There are a two things in IT that made me feel like my brain turned inside out when learning them. One of them is the SQL concept of row pattern matching.
Think of row pattern matching as doing regex between rows. Instead of finding single rows where some column has some value (or, more often, some combination of values like WHERE col_a>1 AND col_b='puzzle'
), we can find sets of rows that together constitute some interesting pattern.
A basic example
The canonical example is analyzing stock prices: Can we find stock that have seen a 5 or more day rally? That have rebounded for at least 5 days after declining for at least 5 days? The longest stretch of continuous price increase? None of these questions can be answered by a WHERE
clause alone, and even though the lag()
function might get you far, it gets messy quickly even if it can give you an answer.

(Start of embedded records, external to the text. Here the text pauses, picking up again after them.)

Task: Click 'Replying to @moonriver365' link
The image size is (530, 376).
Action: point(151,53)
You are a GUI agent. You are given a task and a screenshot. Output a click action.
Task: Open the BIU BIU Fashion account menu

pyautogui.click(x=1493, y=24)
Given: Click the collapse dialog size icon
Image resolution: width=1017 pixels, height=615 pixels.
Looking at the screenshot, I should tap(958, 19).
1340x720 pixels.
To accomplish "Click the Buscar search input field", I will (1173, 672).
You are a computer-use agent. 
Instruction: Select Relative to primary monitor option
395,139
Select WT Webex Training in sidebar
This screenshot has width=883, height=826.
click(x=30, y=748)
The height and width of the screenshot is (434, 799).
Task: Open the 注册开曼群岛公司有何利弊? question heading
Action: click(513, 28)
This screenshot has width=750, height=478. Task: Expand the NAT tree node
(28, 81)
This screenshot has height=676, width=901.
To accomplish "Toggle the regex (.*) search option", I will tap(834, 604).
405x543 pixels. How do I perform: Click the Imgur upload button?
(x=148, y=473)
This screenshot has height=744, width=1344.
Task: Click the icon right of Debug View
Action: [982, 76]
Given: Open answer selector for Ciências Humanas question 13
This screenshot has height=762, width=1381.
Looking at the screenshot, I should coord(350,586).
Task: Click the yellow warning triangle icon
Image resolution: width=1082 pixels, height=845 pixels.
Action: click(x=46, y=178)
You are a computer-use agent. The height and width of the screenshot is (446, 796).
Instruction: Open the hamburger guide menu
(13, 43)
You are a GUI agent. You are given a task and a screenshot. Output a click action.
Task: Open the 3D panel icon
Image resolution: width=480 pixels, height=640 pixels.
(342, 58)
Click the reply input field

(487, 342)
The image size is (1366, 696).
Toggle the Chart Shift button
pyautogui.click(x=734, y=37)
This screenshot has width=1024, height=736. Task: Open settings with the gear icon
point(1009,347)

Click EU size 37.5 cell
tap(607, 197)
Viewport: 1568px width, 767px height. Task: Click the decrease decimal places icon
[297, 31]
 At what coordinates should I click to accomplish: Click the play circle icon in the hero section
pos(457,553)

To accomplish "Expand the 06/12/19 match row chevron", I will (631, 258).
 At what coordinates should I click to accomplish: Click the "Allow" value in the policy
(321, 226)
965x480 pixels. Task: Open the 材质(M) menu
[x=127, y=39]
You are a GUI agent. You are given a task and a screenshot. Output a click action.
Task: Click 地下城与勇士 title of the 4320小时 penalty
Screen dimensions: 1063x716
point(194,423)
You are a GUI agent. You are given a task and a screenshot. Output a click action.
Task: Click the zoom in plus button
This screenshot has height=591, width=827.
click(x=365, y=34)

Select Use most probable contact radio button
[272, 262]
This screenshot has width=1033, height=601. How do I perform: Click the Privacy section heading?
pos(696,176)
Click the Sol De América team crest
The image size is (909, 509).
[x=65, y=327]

Row pattern matching introduces some new concepts though, that we need to go through carefully in order to grasp them.
Instead of stock prices we will use currency rates, which have all the same properties. A basic row pattern matching query can look something like this:
SELECT currency, tstamp, value FROM sdr_rates
MATCH_RECOGNIZE(
PARTITION BY currency
ORDER BY tstamp
ALL ROWS PER MATCH
PATTERN ( up+ )
DEFINE up AS LAG(value)<value
);
We recognize the first line, but beyond that there are many new keywords.
All the action happens within the MATCH_RECOGNIZE
clause, which is the row pattern matching function. The first thing we do is to partition the data by the stock symbol. Partitioning here works similar to partitioning elsewhere, like in an OVER()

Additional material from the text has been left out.